BEGIN SOURCE DATA
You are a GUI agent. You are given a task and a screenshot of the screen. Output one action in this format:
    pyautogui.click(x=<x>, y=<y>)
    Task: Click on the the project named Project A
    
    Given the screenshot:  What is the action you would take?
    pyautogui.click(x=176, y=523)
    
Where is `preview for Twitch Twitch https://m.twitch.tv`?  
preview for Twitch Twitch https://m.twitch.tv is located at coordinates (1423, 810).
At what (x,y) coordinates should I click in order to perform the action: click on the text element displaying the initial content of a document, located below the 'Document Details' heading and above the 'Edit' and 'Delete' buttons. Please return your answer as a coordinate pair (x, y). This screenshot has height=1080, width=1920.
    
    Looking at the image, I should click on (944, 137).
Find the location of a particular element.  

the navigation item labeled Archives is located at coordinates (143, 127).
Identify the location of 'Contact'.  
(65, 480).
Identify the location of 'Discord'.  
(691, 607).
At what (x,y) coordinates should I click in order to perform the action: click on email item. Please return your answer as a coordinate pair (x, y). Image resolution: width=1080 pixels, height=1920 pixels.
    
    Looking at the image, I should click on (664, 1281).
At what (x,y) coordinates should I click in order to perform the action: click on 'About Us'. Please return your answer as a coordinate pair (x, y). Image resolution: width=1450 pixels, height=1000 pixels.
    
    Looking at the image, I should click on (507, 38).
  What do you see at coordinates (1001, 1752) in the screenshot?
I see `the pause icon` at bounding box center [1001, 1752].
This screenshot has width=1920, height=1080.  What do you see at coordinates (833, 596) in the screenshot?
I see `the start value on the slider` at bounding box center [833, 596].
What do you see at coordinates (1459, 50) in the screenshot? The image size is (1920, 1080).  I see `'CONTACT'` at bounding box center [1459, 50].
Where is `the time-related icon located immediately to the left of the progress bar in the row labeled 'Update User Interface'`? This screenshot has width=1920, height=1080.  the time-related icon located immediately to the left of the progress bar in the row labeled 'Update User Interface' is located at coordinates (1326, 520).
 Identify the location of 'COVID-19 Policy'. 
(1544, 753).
END SOURCE DATA
- [GIVEN PROBLEM]:
Retype all of the records above without changing anything.

- [EXERCISE ANSWER]:
You are a GUI agent. You are given a task and a screenshot of the screen. Output one action in this format:
    pyautogui.click(x=<x>, y=<y>)
    Task: Click on the the project named Project A
    
    Given the screenshot:  What is the action you would take?
    pyautogui.click(x=176, y=523)
    
Where is `preview for Twitch Twitch https://m.twitch.tv`?  
preview for Twitch Twitch https://m.twitch.tv is located at coordinates (1423, 810).
At what (x,y) coordinates should I click in order to perform the action: click on the text element displaying the initial content of a document, located below the 'Document Details' heading and above the 'Edit' and 'Delete' buttons. Please return your answer as a coordinate pair (x, y). This screenshot has height=1080, width=1920.
    
    Looking at the image, I should click on (944, 137).
Find the location of a particular element.  

the navigation item labeled Archives is located at coordinates (143, 127).
Identify the location of 'Contact'.  
(65, 480).
Identify the location of 'Discord'.  
(691, 607).
At what (x,y) coordinates should I click in order to perform the action: click on email item. Please return your answer as a coordinate pair (x, y). Image resolution: width=1080 pixels, height=1920 pixels.
    
    Looking at the image, I should click on (664, 1281).
At what (x,y) coordinates should I click in order to perform the action: click on 'About Us'. Please return your answer as a coordinate pair (x, y). Image resolution: width=1450 pixels, height=1000 pixels.
    
    Looking at the image, I should click on (507, 38).
  What do you see at coordinates (1001, 1752) in the screenshot?
I see `the pause icon` at bounding box center [1001, 1752].
This screenshot has width=1920, height=1080.  What do you see at coordinates (833, 596) in the screenshot?
I see `the start value on the slider` at bounding box center [833, 596].
What do you see at coordinates (1459, 50) in the screenshot? The image size is (1920, 1080).  I see `'CONTACT'` at bounding box center [1459, 50].
Where is `the time-related icon located immediately to the left of the progress bar in the row labeled 'Update User Interface'`? This screenshot has width=1920, height=1080.  the time-related icon located immediately to the left of the progress bar in the row labeled 'Update User Interface' is located at coordinates (1326, 520).
 Identify the location of 'COVID-19 Policy'. 
(1544, 753).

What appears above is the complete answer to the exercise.